I like to define expenditures in units of pigs. For example, stocking a basic small changing area like this might cost less than $100 per person to re-clothe if we figure $25 for coveralls, up to $60 for boots and cheap totes to store them — approximately the cost of producing two wean pigs or one market hog. So for an equivalent production cost of 1-2 pigs per person, you can significantly lower the flow of disease to your animals.

Another risky disease vector is trucks moving in and out of farms, especially for market loads at the end of a closeout. A full wash at each passage isn’t cheap, so if you can’t justify this kind of expense, think of ways you can work around it without sacrificing biosecurity against pathogens such as the Porcine Reproductive and Respiratory Syndrome (PRRS) or Porcine Epidemic Diarrhea (PED) virus. Winter increases this risk, coating trucks with frozen water and salt and making them harder to clean. If a partial wash costs less than a full wash, it may be better than none at all.

Establish clear lines of separation during loading and unloading. Don’t allow the truck driver in chutes or barns. Even inside the trailer, designate someone to stay in there and a separate person on the ground, neither crossing into the other environment. When moving animals into your barn, establish “pyramids” to make sure you are loading in your healthiest animals first — don’t go just by age.

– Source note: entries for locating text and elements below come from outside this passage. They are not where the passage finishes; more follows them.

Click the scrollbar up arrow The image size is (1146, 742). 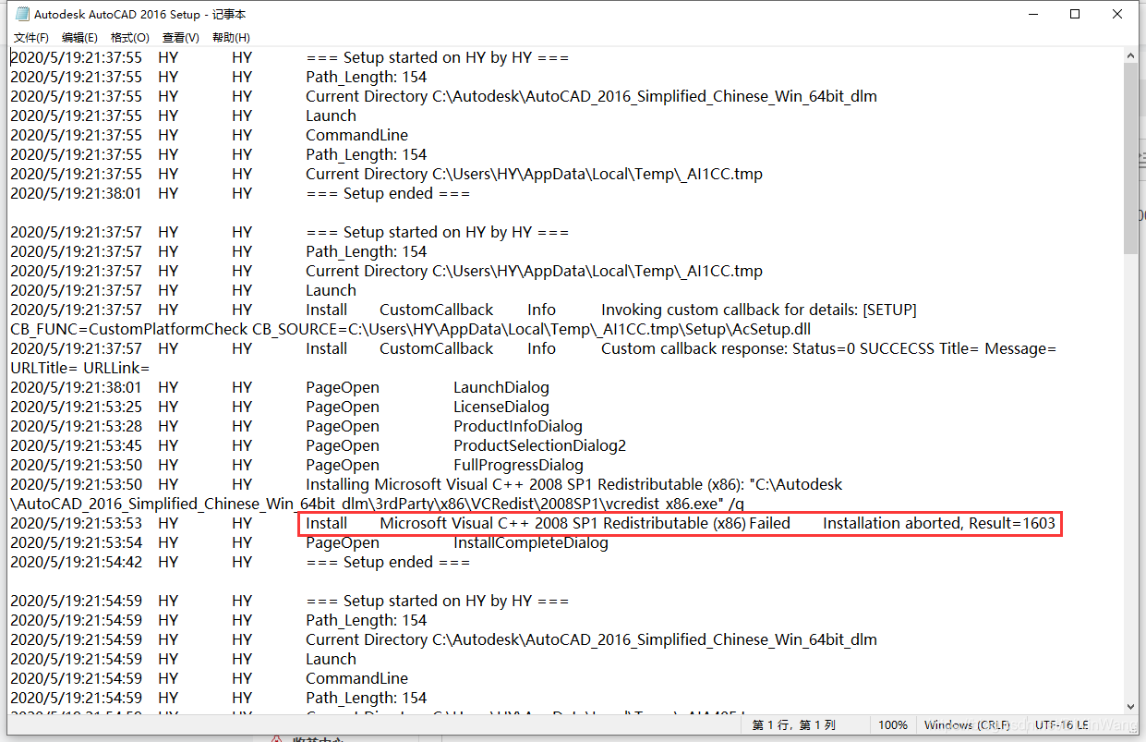tap(1130, 54)
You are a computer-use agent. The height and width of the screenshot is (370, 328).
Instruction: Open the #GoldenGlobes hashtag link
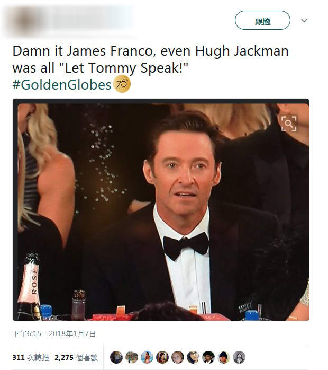62,84
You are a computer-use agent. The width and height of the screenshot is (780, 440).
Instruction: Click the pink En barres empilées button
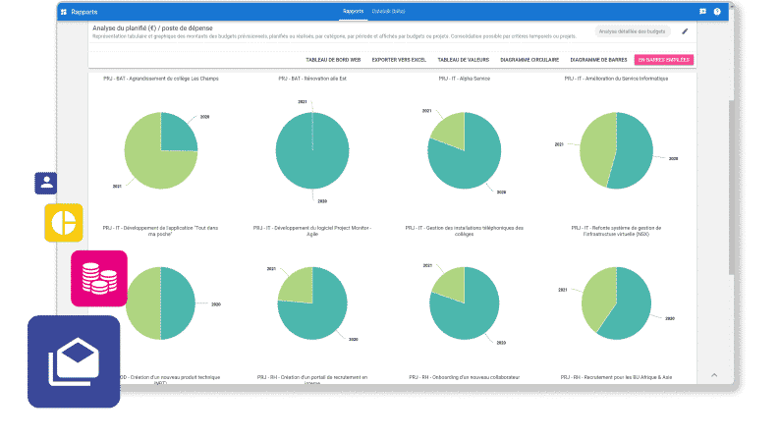[x=664, y=60]
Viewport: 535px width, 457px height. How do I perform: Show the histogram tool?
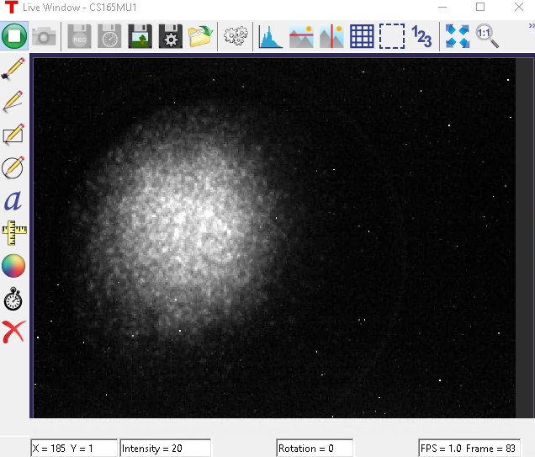click(x=270, y=36)
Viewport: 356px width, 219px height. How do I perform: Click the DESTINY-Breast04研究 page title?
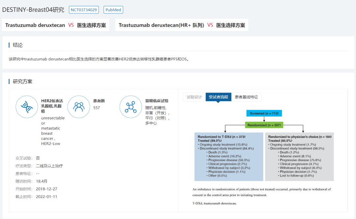[33, 10]
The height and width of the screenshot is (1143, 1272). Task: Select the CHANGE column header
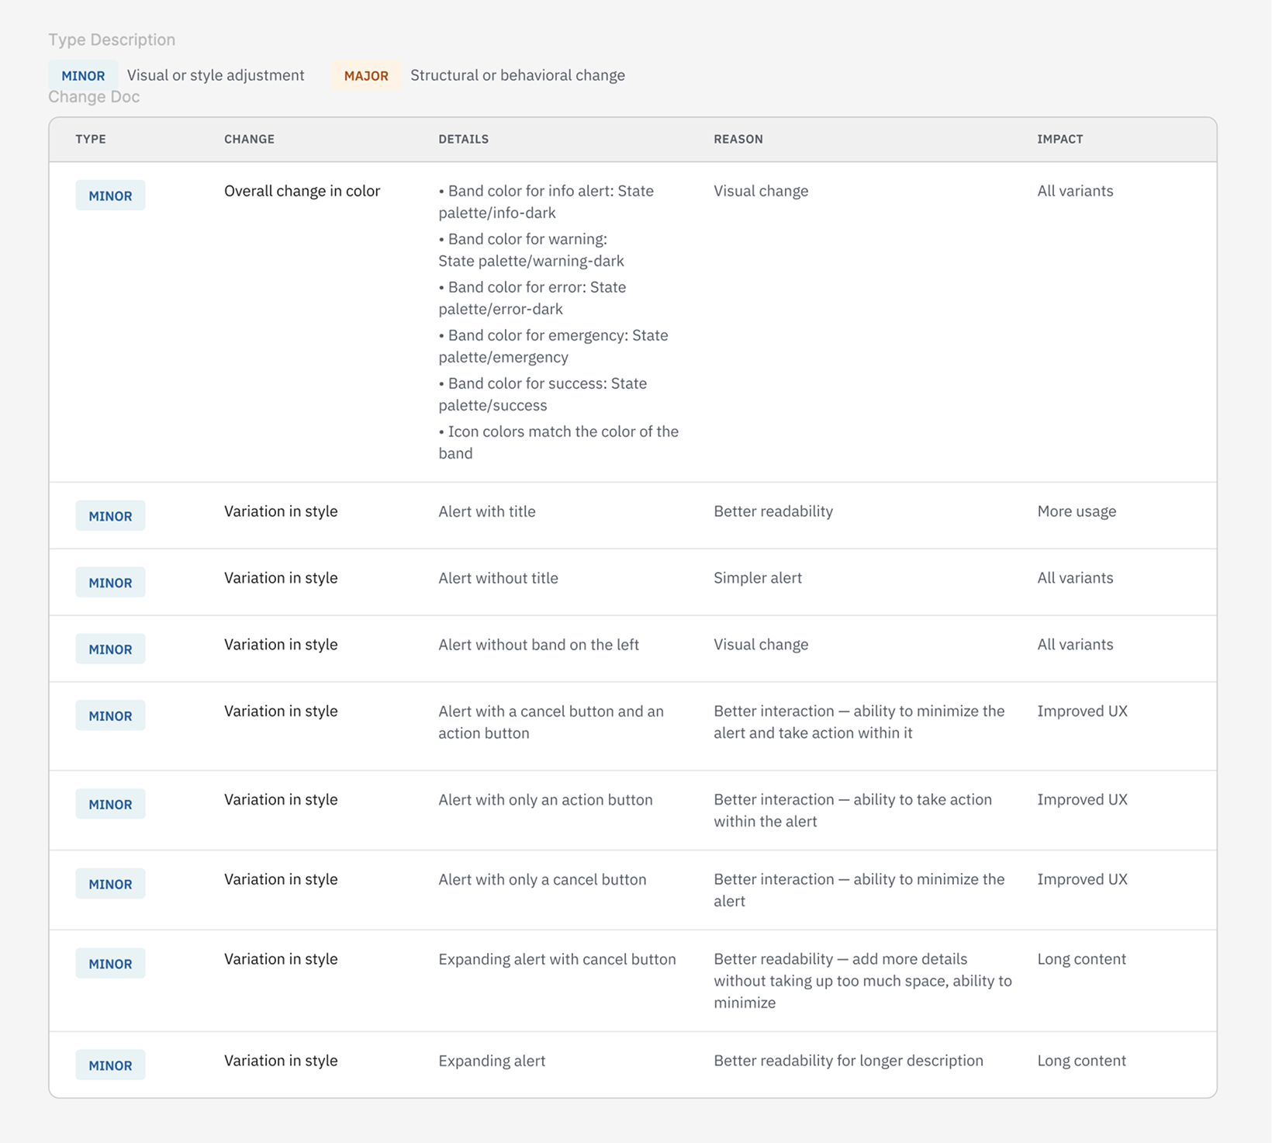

I would not advise cutting corners for truck washing into sow spaces. Tracking in pathogens to gestating pigs and piglets may result in infections in the young animals and leave a negative impact, impeding their health and growth performance even into the market hog stage.

I also recommend these three biosecurity basics for facilities constructed before 2019:

●    Some sort of loadout room or transfer station, to create “airlocks” so as not to backdraft air off of trailers, or positive-pressure those rooms, and be sure the space can hold half a trailer’s volume of pigs so you only have to conduct two transfers per truck.
●    Establish a mortality drop so you have an effective way to remove carcasses without having crossover between the facility interior and the equipment and compost outside those spaces — for example, the facility space elevated slightly from the drop so there’s no disease vector back into the facility.
●    Designate a separate dry-storage area for feed and supplies. If you cannot afford to install filtration now, make sure any facility improvements are designed to accept this kind of add-on later.

Smart While Saving

Speaking of filtration, there is no denying it is an effective way to cut down on pathogens entering your pig spaces. But producers sometimes have to prioritize “now” versus “later.” If you are constructing any new facilities or additions or doing major maintenance that alters your building design, be sure to account for filtration and include future accommodation.

Reexamine your inputs to see where you might use lower-cost products. If you make the switch to, say, generic that costs less, you want to be certain it does at least as good a job. Carthage Veterinary Service (CVS) has switched disinfectants to clean our barns; the new one costs less and uses different chemistry, but achieves the same results. With our buying power, CVS can assist producers with negotiating lower-cost products and vaccines so they don’t have to sacrifice safety for savings.

Finally, there are costs you won’t be able to cut out. At CVS barns, we use a higher-cost product for incoming water treatment because it is safer for producers and employees to handle. Above all, use good judgment in making changes for cost savings.